In all three conversations, Helen repeats the idea of the separation of soul and body, spirit and flesh, the immortal part and the mortal part, when a person dies or on judgement day (she doesn’t clarify the timing of this separation). She attaches sin with body, for example, “debasement and sin will fall from us with this cumbrous frame of flesh, and only the spark of the spirit will remain (p57)”, as if the body is where sin lives, and everyone’s soul is purely good. This idea comes from Greek philosophy more than the Bible.

As we’ve seen already, Jesus teaches that evil comes from the heart and from within a person. Secondly, when God created Adam and Eve, he created their entire being, both body and soul. And both were declared ‘good’. God did not create body inferior to soul. Thirdly, when the day of resurrection comes, we’ll have a new resurrected body in the New Creation, more solid than the earthly body, in contrast to the common image of chubby angels floating on clouds playing harps. (Plus angels are not chubby babies, they are usually altogether far more scary!) Apostle Paul says, “But our citizenship is in heaven. And we eagerly await a Saviour from there, the Lord Jesus Christ, who, by the power that enables him to bring everything under his control, will transform our lowly bodies so that they will be like his glorious body. (Philippians 3.20-21, my emphasis)” So I don’t agree with Helen’s idea of the separation of soul and body either.

“life is so soon over”

But I do agree with her that we can find comfort and courage in the spiritual world invisible to our eyes, which though unseen, is not less real or important. And I agree the prospect of eternity should make an impact on our life on earth as Helen said, “Why, then, should we ever sink overwhelmed with distress, when life is so soon over, and death is so certain an entrance to happiness—to glory? (p68)”.

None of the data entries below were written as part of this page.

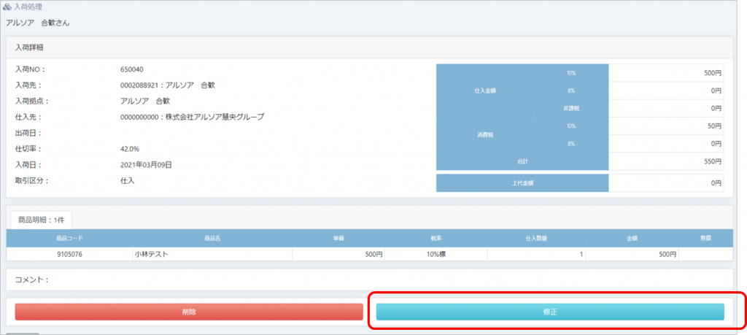
Task: Click the 税率 column header
Action: coord(436,238)
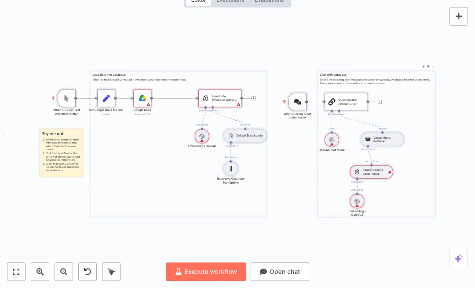The height and width of the screenshot is (288, 475).
Task: Click the zoom in magnifier button
Action: pyautogui.click(x=40, y=272)

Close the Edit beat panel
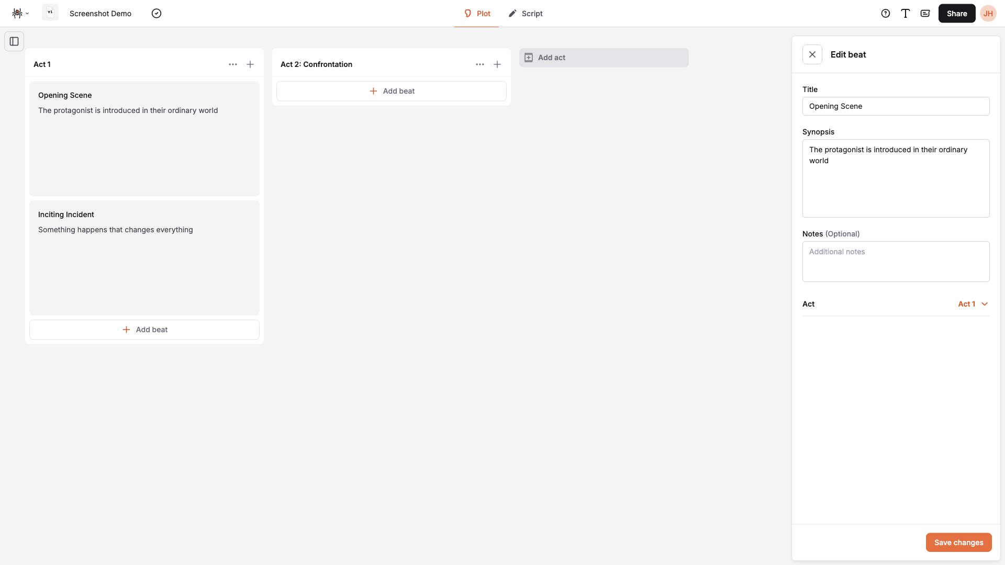coord(812,54)
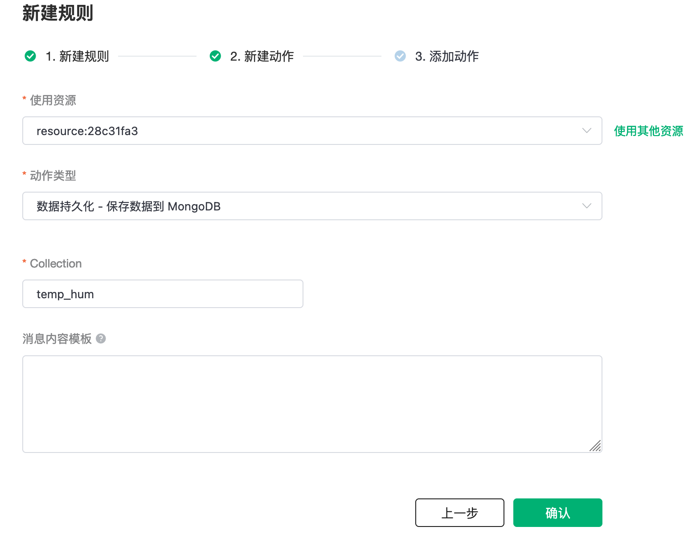Click the 使用其他资源 link
696x543 pixels.
[x=648, y=131]
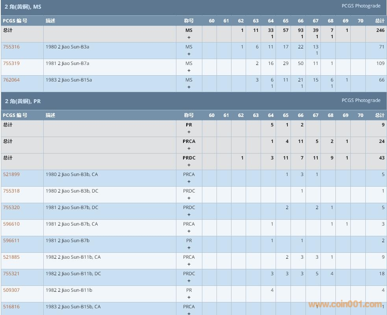Viewport: 387px width, 315px height.
Task: Open PCGS Photograde in the PR section header
Action: pos(361,100)
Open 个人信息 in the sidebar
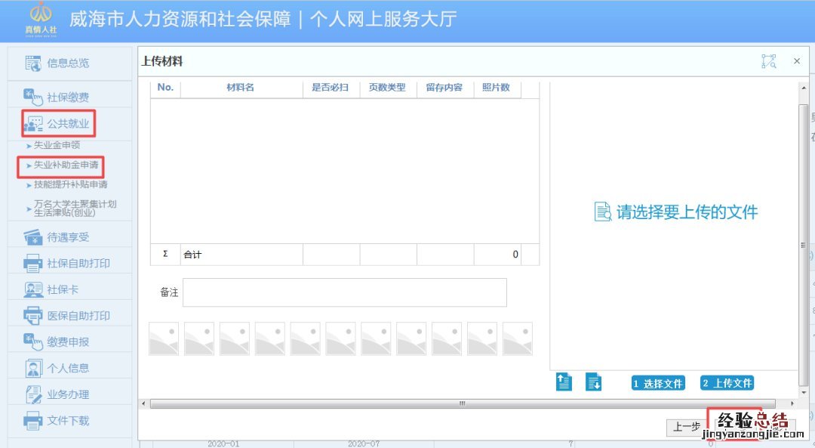 click(x=67, y=369)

What I’m less convinced about is Helen’s passive approach to facing this life. Jane appreciates the “tranquility” from Helen but is unsettled and confused by the “inexpressible sadness (p68)”. Helen does not care much about this world, even though she finds comfort and joy in her friendship with Jane and Miss Temple. She will not choose life on earth if the choice is between that and life in heaven. It’s natural; her constant sickness, her father’s abandonment and the hardship in Lowood offer her little to cherish of this life on earth. But she does not value this gift of life from God, especially seen in comparison to the passion and stubbornness in Jane. Jane wants to live, to feel, to love. But Helen sees life in a mostly negative light, there’s only more suffering to come, there’s nothing good to look forward to. “We all must die one day (p80)”. Why linger?

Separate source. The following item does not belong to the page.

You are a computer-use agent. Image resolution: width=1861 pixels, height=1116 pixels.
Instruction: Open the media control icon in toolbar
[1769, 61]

True. But a person is not created to live for the sole purpose that she’ll one day die. There’s a journey to walk and work to do, and there’s a purpose and a meaning to our life on earth.

“I am going to God”

However with all the confusion in various doctrines, Helen’s reason for being able to die in peace and being certain of her final destination is very clear: “I believe; I have faith: I am going to God… God is my father; God is my friend: I love him; I believe he loves me (p80).” I imagine God is way more pleased hearing Helen’s reason for entering eternal rest in heaven than Mr Brocklehurst’s. He, I imagine, would say something like, ‘I’m a clergyman, I preached every Sunday, I built an orphanage and I’m a good moral man!’. Helen has nothing to boast about, “I rely implicitly on His power, and confide wholly in His goodness.” She was going to God because she believed in God’s merciful and loving character.


*All the page numbers are from the Oxford World’s Classic edition.

** I include all the Bible chapter and verse numbers for your reference, so you can check them out if you like.